■ Tâches à réaliser
#1 D'après l'extrait sur la course de ski de fond, à quelle heure le départ de la course est-il prévu ?
#2 Poursuivez l'extrait sur la course de ski de fond à partir de sa dernière phrase.

■ Extrait fourni
==================================================
Deux poules Russes qui caquètent sur un mur, trois suédois partis pour faire du petit bois, des américaines sans gênes en mode selfie et moi et moi et moi. Parti aux aurores pour avoir de la place sur le parking, la tactique est payante puisque je suis juste de l’autre côté de la rivière et j’ai seulement un pont à enjamber pour me retrouver dans l’arène. La pièce de 5 francs Suisse me couvre jusqu’à 14h et j’ai mon programme bien en tête : échauffement à sec, test matériel, départ course à 9H35, arrivée vers 11h, je skie encore 15 minutes après course et retour à la maison vers 18h.

En attendant le soleil, je vais faire un footing pour me mettre en route. En longeant le trottoir, j'avance jusqu'à l'endroit ou la piste de course coupe la circulation pour constater que qu'il ne faudra pas longtemps pour transformer la neige molle en pataugeoire. Après un transit rapide au minibus pour poser le jogging et me changer en fondeur, je vais faire quelques longueurs à la manière d’un nageur en posant les skis bien à plat au sol, en cherchant de l’amplitude et déjà en pensant à m’abriter du vent. Les drapeaux s’agitent et défient la bise qui descend dans la vallée, derrière un molosse norvégien ou russe j’ai l’air d’un caniche qui essaie de comprendre comment ne pas se faire mordre. Deuxième transition au minibus pour récupérer mes skis de course en balance. Quand je reviens de l'autre côté du pont, le paddock de test est déjà saturé et pendant que d’autres déballent des housses entières, il reste une place pour mon test à deux paires ! Sans réelle différence ressentie j’opte pour les semelles blanches parce que… je le sens bien. Troisième pit-stop au bus pour, cette fois, passer en mode course. Je garde mon vêtement thermique et ne prend pas l’option tissu compression musculaire. J’enfile ma combinaison avant de boire un peu de thé et de rejoindre au pas de course le départ. Comme les places sont attribuées, on me propose la première ligne que j’accepte et, comme en Finlande, le speaker annonce à la manière d’un boxeur ma carrière de skieur alpin.
==================================================
■ Données fournies
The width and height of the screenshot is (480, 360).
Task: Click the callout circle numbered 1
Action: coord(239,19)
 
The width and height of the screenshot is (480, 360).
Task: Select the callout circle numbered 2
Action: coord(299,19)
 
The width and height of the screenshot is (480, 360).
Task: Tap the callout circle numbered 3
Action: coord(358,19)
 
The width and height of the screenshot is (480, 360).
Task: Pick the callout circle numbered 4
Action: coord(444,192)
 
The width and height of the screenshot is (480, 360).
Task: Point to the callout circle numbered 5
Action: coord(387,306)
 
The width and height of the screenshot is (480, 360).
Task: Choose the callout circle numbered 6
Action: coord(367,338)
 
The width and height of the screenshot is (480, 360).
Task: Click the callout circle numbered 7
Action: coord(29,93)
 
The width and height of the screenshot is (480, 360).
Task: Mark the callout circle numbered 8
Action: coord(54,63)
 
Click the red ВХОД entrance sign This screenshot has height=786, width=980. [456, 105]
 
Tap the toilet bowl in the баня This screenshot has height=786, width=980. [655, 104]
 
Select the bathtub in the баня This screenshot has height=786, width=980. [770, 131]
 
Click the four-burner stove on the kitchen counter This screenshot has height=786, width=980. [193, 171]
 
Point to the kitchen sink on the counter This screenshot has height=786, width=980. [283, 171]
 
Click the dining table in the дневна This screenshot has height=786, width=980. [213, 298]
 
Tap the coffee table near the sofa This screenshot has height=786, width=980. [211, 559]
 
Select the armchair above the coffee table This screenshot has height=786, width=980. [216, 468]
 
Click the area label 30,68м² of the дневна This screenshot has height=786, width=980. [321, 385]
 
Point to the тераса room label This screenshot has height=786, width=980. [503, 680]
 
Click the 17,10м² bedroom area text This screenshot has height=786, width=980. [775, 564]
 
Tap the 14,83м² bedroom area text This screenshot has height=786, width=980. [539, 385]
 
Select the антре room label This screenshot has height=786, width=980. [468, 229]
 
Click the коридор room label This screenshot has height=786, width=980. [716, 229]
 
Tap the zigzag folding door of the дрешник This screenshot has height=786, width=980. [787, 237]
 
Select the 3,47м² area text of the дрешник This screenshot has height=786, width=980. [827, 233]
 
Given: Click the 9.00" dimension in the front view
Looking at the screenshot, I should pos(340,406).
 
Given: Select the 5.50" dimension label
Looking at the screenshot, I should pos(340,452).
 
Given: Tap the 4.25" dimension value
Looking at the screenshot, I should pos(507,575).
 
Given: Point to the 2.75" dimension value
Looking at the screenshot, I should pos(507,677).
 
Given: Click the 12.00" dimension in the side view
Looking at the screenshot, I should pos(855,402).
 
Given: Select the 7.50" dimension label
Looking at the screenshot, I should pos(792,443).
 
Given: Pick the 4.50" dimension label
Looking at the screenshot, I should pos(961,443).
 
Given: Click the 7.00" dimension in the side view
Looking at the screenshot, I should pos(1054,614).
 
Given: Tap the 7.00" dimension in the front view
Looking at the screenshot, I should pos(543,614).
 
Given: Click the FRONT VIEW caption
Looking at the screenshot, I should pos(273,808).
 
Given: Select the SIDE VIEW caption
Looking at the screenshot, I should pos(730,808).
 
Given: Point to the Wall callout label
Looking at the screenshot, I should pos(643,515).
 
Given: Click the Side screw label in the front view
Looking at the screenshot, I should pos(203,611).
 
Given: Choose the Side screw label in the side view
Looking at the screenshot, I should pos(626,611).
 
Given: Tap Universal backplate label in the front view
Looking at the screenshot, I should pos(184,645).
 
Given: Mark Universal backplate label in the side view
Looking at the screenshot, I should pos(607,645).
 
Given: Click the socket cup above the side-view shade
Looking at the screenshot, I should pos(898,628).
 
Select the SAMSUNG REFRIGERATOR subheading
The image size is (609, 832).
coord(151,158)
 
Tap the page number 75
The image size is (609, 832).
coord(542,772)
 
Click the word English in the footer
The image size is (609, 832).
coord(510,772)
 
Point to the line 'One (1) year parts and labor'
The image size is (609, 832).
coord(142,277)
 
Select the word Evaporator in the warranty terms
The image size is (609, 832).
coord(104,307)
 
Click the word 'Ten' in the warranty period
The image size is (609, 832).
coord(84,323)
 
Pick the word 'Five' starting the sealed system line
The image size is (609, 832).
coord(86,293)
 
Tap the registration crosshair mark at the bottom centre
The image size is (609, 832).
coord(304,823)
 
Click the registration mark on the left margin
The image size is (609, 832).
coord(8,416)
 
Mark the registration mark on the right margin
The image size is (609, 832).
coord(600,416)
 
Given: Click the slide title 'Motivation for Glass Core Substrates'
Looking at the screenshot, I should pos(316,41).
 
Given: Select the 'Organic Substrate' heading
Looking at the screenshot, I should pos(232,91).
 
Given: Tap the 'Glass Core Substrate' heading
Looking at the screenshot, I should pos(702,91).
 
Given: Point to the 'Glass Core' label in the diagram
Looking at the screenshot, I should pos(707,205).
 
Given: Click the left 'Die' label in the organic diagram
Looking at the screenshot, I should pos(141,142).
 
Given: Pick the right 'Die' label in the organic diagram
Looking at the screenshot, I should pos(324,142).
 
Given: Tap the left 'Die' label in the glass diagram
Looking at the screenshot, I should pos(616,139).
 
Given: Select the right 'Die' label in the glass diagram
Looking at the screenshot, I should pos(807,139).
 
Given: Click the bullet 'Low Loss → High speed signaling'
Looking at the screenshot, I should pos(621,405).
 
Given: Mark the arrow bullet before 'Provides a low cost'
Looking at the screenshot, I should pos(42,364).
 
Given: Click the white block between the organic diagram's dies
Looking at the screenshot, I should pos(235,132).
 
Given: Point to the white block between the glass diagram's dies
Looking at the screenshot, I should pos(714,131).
==================================================
■ Résultats par tâche
#1 À 9 h 35.

#2
En fait, cela n’émeut pas grand monde et mon départ très mesuré ne va pas les faire changer d’avis ! Pour protéger mes bâtons, je fais l’extérieur à la montée de ces deux premiers virages puis je rentre dans le rang pour un faux plat descendant ce qui va me permettre de dire que je glisse bien. Je fais monter progressivement le pouls, respire calmement dans ces méandres sur la plaine avant d’élever la cadence dans la montée. Le mini serpent de coureur s’étire et le vent de face est terrible. Je vis heureux en étant caché mais devant on saute de gauche à droite pour me faire goûter de ce délicieux Zéphir. J’atteins le sommet de la vallée avec de la réserve et je cherche avec qui m’accoquiner pour encore un tour et demi. Concrètement, les choses sont déjà bien décantées. On se croise avec la tête, dans la forêt, je suis aux alentours de la huitième place mais aussi dans un groupe de 5 larrons où je n’en mène pas large. Le retour me réconcilie avec ma forme pour passer tout sourire devant les tribunes. La suite est moins drôle.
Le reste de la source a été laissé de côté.